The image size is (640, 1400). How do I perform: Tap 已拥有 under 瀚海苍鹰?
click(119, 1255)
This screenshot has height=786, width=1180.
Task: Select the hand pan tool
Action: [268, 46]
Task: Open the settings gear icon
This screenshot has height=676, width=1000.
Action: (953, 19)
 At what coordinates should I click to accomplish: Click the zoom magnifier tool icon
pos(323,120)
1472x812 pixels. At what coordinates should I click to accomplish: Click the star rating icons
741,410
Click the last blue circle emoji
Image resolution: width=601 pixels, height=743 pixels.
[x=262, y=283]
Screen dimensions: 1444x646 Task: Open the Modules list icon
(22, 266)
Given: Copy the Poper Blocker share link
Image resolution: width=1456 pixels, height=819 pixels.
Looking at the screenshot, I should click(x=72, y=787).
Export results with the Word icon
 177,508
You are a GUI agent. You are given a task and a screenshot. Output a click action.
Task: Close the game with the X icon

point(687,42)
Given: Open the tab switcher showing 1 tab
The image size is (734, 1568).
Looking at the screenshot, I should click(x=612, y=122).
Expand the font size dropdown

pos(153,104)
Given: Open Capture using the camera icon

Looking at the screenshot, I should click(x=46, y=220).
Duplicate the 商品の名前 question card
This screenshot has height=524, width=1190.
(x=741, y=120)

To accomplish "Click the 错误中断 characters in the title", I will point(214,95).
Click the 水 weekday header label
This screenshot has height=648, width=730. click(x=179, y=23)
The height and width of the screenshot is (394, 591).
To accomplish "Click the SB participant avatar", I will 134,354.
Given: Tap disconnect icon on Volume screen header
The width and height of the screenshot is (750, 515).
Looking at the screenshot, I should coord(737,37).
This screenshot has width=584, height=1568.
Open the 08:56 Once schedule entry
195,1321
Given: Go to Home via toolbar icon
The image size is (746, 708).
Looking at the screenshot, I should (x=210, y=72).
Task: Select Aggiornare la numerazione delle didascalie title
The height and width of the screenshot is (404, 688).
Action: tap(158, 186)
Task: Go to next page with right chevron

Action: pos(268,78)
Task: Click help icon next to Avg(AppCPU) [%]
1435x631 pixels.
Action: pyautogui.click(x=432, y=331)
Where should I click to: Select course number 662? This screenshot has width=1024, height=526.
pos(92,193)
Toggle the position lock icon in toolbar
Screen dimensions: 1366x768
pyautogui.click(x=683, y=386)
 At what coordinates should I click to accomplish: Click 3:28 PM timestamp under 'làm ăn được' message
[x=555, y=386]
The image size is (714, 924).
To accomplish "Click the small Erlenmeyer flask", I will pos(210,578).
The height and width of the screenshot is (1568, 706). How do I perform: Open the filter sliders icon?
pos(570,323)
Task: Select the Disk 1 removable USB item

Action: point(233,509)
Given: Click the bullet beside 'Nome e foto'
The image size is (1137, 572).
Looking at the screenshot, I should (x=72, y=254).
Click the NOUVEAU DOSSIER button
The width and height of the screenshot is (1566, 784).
========
Work to be completed
Retype the records above exactly, so that no line differs from its source.

Result
The image size is (640, 1400). How do I perform: Tap 已拥有 under 瀚海苍鹰?
click(119, 1255)
This screenshot has height=786, width=1180.
Task: Select the hand pan tool
Action: [268, 46]
Task: Open the settings gear icon
This screenshot has height=676, width=1000.
Action: (953, 19)
 At what coordinates should I click to accomplish: Click the zoom magnifier tool icon
pos(323,120)
1472x812 pixels. At what coordinates should I click to accomplish: Click the star rating icons
741,410
Click the last blue circle emoji
Image resolution: width=601 pixels, height=743 pixels.
[x=262, y=283]
Screen dimensions: 1444x646 Task: Open the Modules list icon
(22, 266)
Given: Copy the Poper Blocker share link
Image resolution: width=1456 pixels, height=819 pixels.
Looking at the screenshot, I should click(x=72, y=787).
Export results with the Word icon
 177,508
You are a GUI agent. You are given a task and a screenshot. Output a click action.
Task: Close the game with the X icon

point(687,42)
Given: Open the tab switcher showing 1 tab
The image size is (734, 1568).
Looking at the screenshot, I should click(x=612, y=122).
Expand the font size dropdown

pos(153,104)
Given: Open Capture using the camera icon

Looking at the screenshot, I should click(x=46, y=220).
Duplicate the 商品の名前 question card
This screenshot has height=524, width=1190.
(x=741, y=120)

To accomplish "Click the 错误中断 characters in the title", I will point(214,95).
Click the 水 weekday header label
This screenshot has height=648, width=730. click(x=179, y=23)
The height and width of the screenshot is (394, 591).
To accomplish "Click the SB participant avatar", I will 134,354.
Given: Tap disconnect icon on Volume screen header
The width and height of the screenshot is (750, 515).
Looking at the screenshot, I should coord(737,37).
This screenshot has width=584, height=1568.
Open the 08:56 Once schedule entry
195,1321
Given: Go to Home via toolbar icon
The image size is (746, 708).
Looking at the screenshot, I should (x=210, y=72).
Task: Select Aggiornare la numerazione delle didascalie title
The height and width of the screenshot is (404, 688).
Action: tap(158, 186)
Task: Go to next page with right chevron

Action: pos(268,78)
Task: Click help icon next to Avg(AppCPU) [%]
1435x631 pixels.
Action: pyautogui.click(x=432, y=331)
Where should I click to: Select course number 662? This screenshot has width=1024, height=526.
pos(92,193)
Toggle the position lock icon in toolbar
Screen dimensions: 1366x768
pyautogui.click(x=683, y=386)
 At what coordinates should I click to accomplish: Click 3:28 PM timestamp under 'làm ăn được' message
[x=555, y=386]
The image size is (714, 924).
To accomplish "Click the small Erlenmeyer flask", I will pos(210,578).
The height and width of the screenshot is (1568, 706). How do I perform: Open the filter sliders icon?
pos(570,323)
Task: Select the Disk 1 removable USB item

Action: point(233,509)
Given: Click the bullet beside 'Nome e foto'
The image size is (1137, 572).
Looking at the screenshot, I should (x=72, y=254).
Click the NOUVEAU DOSSIER button
The width and height of the screenshot is (1566, 784).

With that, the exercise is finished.